Passage given
+ + + +
This statement actually suggests to add a temporal dimension to the database. This can be done by using either temporal DBMS, or relational DBMS with additional fields indicating the interval bounds. With respect to specification versions, we may notice the following important features:
• The time is discrete; the possible values of interval bounds are standard versions, broadened with at least one specific value, that can be referenced as ’infinity’. If this value is used as a lower bound of the time interval, then this means that the entry has never been included in the standard. If it is used as an upper bound and the lower bound is not infinity, then the entry is included in all versions of the standard starting with those pointed by the lower bound of the time interval.
• When storing specification versions, one have to deal with only one kind of temporal data, called valid time, and don’t need to store transaction time. That is, we should know in which version of the standard some item appeared, but not the time when the appropriate change was made in the database.
Thus, there is no need to track transaction time, and the set of possible values for the valid time is usually limited to a rather small set of values (fortunately, the standards doesn’t introduce a new version every day). Moreover, a common life cycle of an item in the standard looks like “appeared in version A, withdrawn in version B ”. In general, situations when some item is returned back after been withdrawn are quite rare. So for most cases the database will contain only one time interval indicated by two bounds - that is, if compared to a single appearance field, we just obtain one more field for every record. Thus, this approach is much more efficient from the data size point of view than a set of separate copies of the database corresponding to particular standard versions.
IV. Developing the LSB Development Environment
Let’s now return to the LSB Development Environment and show how the ideas discussed above are used during its creation.
+ + + +
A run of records
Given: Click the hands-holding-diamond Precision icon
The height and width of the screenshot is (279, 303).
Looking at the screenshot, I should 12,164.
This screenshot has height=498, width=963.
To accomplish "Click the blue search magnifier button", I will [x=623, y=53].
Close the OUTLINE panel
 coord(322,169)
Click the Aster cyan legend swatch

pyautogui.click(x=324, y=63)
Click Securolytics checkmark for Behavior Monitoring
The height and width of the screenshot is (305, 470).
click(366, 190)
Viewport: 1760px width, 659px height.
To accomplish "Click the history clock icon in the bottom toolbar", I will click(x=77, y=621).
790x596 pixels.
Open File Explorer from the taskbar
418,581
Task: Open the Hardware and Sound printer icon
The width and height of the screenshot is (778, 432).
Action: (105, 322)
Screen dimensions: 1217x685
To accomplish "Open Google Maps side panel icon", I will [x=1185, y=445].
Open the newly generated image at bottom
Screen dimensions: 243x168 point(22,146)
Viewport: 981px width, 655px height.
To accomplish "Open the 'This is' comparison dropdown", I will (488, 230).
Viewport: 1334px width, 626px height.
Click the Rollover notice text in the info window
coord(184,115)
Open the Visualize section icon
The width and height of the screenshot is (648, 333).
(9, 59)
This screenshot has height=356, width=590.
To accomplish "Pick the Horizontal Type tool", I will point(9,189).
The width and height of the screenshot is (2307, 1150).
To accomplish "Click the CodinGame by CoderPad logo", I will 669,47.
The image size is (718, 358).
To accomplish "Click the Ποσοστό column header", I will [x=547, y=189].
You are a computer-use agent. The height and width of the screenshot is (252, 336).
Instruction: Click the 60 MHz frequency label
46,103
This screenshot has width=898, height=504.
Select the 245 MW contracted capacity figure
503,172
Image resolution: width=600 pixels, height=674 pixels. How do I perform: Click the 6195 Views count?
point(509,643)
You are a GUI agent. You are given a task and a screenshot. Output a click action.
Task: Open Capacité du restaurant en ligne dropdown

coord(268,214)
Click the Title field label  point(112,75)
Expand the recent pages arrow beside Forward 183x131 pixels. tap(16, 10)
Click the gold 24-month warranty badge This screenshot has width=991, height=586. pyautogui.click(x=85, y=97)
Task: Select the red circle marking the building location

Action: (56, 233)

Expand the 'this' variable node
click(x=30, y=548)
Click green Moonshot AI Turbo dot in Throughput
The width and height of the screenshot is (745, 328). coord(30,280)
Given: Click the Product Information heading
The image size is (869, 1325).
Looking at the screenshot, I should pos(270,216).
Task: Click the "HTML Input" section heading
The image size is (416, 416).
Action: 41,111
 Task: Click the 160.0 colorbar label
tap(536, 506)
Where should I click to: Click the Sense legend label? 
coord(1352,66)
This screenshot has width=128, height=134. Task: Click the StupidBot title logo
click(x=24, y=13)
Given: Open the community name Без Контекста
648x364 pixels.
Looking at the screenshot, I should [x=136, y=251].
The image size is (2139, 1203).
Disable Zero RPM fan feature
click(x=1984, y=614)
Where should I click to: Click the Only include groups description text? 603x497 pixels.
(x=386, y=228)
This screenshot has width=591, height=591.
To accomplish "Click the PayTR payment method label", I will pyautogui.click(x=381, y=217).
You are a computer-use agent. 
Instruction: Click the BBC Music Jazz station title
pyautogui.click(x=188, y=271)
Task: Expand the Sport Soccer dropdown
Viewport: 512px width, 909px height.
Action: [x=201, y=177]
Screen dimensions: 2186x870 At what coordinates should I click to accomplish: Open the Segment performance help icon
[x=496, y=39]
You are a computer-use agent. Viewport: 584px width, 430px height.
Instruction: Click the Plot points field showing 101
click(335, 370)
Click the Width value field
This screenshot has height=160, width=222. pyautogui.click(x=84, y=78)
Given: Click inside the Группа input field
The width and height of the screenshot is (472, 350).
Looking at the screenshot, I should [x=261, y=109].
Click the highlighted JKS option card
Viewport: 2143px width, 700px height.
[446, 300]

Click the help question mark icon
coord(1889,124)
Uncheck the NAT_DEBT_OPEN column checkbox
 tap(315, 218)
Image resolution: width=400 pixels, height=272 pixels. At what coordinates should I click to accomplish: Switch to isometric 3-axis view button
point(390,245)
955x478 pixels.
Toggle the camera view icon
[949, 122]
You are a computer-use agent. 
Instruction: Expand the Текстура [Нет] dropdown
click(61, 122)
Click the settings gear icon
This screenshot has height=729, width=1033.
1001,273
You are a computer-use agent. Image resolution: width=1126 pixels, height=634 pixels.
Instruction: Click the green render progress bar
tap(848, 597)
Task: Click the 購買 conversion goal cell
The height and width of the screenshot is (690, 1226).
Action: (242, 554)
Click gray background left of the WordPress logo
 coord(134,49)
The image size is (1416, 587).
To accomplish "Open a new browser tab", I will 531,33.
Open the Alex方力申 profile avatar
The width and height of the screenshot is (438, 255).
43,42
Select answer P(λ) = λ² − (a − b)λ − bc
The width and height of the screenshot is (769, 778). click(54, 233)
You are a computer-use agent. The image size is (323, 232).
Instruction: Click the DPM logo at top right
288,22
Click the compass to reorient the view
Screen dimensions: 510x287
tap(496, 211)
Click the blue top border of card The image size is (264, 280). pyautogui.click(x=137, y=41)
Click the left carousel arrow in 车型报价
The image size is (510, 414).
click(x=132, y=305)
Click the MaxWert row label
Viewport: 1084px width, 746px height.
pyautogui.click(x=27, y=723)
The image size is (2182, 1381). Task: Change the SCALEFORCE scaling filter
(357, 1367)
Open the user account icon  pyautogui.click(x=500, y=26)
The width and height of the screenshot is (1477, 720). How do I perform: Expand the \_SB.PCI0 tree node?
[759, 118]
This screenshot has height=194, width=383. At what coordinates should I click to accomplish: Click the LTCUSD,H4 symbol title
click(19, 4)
+ + + +
Exercise task
From the passage on storing standard versions in a database, extract word for word the stretch starting at "This statement actually" and ending at "the time interval.".

Task response
This statement actually suggests to add a temporal dimension to the database. This can be done by using either temporal DBMS, or relational DBMS with additional fields indicating the interval bounds. With respect to specification versions, we may notice the following important features:
• The time is discrete; the possible values of interval bounds are standard versions, broadened with at least one specific value, that can be referenced as ’infinity’. If this value is used as a lower bound of the time interval, then this means that the entry has never been included in the standard. If it is used as an upper bound and the lower bound is not infinity, then the entry is included in all versions of the standard starting with those pointed by the lower bound of the time interval.